L’Orfeo orchestra et le Purcell Choir (le chœur « Ciel, quels accords harmonieux ! » est de toute beauté et la prononciation du français impeccable pour toutes les interventions chorales) dirigés par György Vashegyi bénéficie d’une prise de son particulièrement limpide qui met en valeur les pupitres et notamment de somptueux cuivres. Il faudra écouter l’extraordinaire rendu de l’orage conclusif du III (de loin le plus dramatique des cinq actes) qui enchaîne directement avec la suite des vents au IV. Le quatrième acte avec les nombreuses danses ainsi que les intermèdes musicaux met bien en valeur la phalange hongroise.
Sabine Devieilhe domine la distribution et émerveille à nouveau par toutes les qualités qui semblent ne faire que s’épanouir au fil de ses apparitions sur scène et de ses enregistrements. On ne sait s’il faut d’abord louer, dans les airs ou les récits accompagnés, la souplesse, l’étendue de la gamme, les aigus filés, la légèreté (« Un horizon serein ») ou l’expressivité (« … il amène l’orage et soulève les mers » dans l’air « Un horizon serein »  où l’auditeur est comme témoin de la tempête.) C’est peut-être dans le magnifique air introductif du III (« Songe affreux ») que toutes ces qualités sont concentrées.
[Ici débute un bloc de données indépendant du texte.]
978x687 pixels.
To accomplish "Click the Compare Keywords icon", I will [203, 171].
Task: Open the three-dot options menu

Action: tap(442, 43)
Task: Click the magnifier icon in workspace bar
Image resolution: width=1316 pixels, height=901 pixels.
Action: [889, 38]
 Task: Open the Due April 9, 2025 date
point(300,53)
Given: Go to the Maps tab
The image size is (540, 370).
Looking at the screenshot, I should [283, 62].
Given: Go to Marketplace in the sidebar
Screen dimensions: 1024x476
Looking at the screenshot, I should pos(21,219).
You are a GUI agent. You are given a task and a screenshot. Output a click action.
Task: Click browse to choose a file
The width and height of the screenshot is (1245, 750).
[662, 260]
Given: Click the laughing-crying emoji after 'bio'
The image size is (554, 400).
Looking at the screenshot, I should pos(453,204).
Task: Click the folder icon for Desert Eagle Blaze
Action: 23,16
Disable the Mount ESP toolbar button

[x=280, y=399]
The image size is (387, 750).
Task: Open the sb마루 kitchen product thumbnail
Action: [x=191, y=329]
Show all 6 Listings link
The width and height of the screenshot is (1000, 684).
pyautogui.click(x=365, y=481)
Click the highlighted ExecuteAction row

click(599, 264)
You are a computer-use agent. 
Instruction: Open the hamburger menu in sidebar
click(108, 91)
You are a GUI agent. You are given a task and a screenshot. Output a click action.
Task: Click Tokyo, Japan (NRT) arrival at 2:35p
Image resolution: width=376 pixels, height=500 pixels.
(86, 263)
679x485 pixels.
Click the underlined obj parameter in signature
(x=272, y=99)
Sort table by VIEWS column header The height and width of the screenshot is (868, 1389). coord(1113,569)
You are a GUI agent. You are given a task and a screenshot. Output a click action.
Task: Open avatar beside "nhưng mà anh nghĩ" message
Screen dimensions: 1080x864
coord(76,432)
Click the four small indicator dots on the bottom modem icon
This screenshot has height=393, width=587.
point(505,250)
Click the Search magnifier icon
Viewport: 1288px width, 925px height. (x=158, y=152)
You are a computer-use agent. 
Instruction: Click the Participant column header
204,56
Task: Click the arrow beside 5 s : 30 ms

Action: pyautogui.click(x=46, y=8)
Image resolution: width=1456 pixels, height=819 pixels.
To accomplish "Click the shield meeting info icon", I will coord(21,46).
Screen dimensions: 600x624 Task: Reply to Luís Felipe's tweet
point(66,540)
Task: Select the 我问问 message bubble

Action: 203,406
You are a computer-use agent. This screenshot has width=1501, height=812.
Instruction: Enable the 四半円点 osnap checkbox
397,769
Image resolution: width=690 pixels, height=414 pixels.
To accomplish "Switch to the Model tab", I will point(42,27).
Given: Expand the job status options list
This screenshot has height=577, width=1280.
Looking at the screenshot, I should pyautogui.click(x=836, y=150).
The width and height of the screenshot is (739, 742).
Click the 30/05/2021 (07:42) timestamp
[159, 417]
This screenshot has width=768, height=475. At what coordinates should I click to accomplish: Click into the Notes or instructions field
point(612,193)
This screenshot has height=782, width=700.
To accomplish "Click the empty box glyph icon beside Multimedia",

Reinoud Van Mechelen (Abaris) intervient au deuxième acte qu’il fait débuter par l’air « Charmes trop dangereux » avec toutes les nuances attendues et notamment un vibrato parfait qu’il sait retarder ad libitum. Qualité et finesse des ornements ; on les retrouve dans l’air du IV « Lieux désolés » où le désespoir s’inscrit dans la ligne de chant ou encore dans le mélancolique « Je vole, Amour, où tu m’appelles » qui conclut le quatrième acte.
Gwendoline Blondeel est une bien belle découverte. La soprano belge, très appréciée à Beaune cet été, s’empare de quatre petits rôles féminins : Sémire, la Nymphe, l’Amour et Polymnie. La complémentarité de sa voix avec Alphise est évidente et particulièrement bienvenue. On apprécie la technique irréprochable et la légèreté qui met en valeur une vraie personnalité (« Comme un zéphir »).
L’Islandais Benedikt Kristiánsson (Calisis) a le ténor clair et expressif (« Ecoutez l’amour qui vous presse ») même si la prononciation (« Eh ! pourquoi se défendre ») peut laisser à désirer. La maîtrise technique d’un air aussi redoutable que « Jouissons de nos beaux ans » est particulièrement flagrante.
Il faut citer aussi Tassis Chirtoyannis (Adamas/Apollon) au baryton clair et énergique, Philippe Estèphe en Borilée. Lui aussi baryton, sa prestation est toute d’autorité, de dynamisme et de clarté avec toute l’agilité nécessaire.
Voici à coup sûr un enregistrement qui s’inscrit déjà dans la discographie indispensable de l’ultime chef-d’œuvre ramiste.